Transcendental Equation with Quadratic Part (Can it be solved via Lambert W function)? There I hope to minimize an optimization problem:
$$ \min_{x \in \mathbb{R}_+} f(x) = x^2 -ye^{-x^2} + r(x -d )^2,$$ where $y, d \in \mathbb{R}$ and $r \in \mathbb{R}_+$. 
For this equation, the most natural idea is to find the critical point $x_0$ where $f'(x_0) = 0$. That is, $(r+1)x + yxe^{-x^2}  = r$. 
But this form is not  similar with Lambert W function since quadratic term is involved. Is there any method to find the analytic/ numerical solution of this equation? Thanks in advance!
 A: Considering that you look for the zero of function
$$g(x)=(r+1)x + yxe^{-x^2}  - r$$ Its derivative
$$g'(x)=(r+1)+y\,e^{-x^2} \left(1-2 x^2 \right)$$ cancels at 
$$x_*=\frac 1{\sqrt 2}\sqrt{1-2 W\left(-\frac{\sqrt{e} (r+1)}{2 y}\right)}$$ (since you look for ${x \in \mathbb{R}_+}$).
Now, two possibilities :


*

*$x_*$ does not exist in $\mathbb{R}_+$ and then $g'(x)$ does not change sign and Newton method would not face any trouble (more or less iterations depending on $x_0$). What we know is that $g(0)=-r$, $g'(0)=1+r+y$, $g''(0)=0$. There is a solution only if $(1+r+y >0$; if not, no solution. If yes, start with $x_0=0$ or better $x_0=\frac{r}{r+y+1}$ which is the result of the first iteration of Newton method.

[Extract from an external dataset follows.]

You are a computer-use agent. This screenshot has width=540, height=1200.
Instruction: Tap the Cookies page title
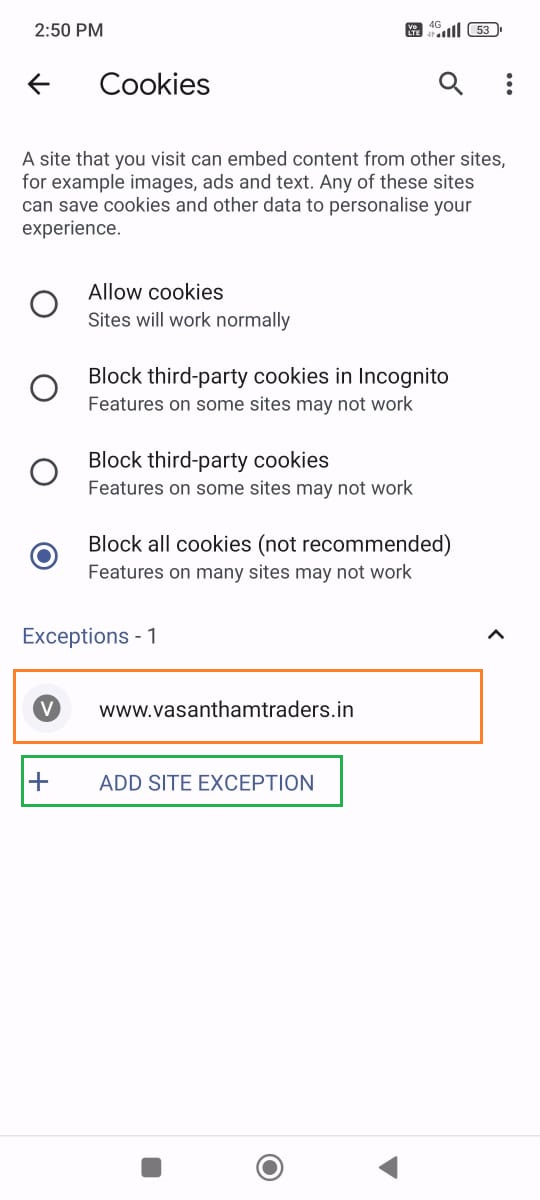click(155, 85)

*$x_*$ does exist in $\mathbb{R}_+$.  Now, we can build a Taylor series around $x_*$ which would give as initial estimate
$$x_0=x_*+\sqrt{-2\frac{g(x_*)}{g''(x_*)}}$$ with
$$g(x_*)=\frac{\sqrt{2} (r+1) x_*^3-2 r x_*^2+r}{2 x_*^2-1}\qquad \text{and}\qquad g''(x_*)=\sqrt{2} (r+1) x_* \left(\frac{2}{1-2 x_*^2}+1\right)$$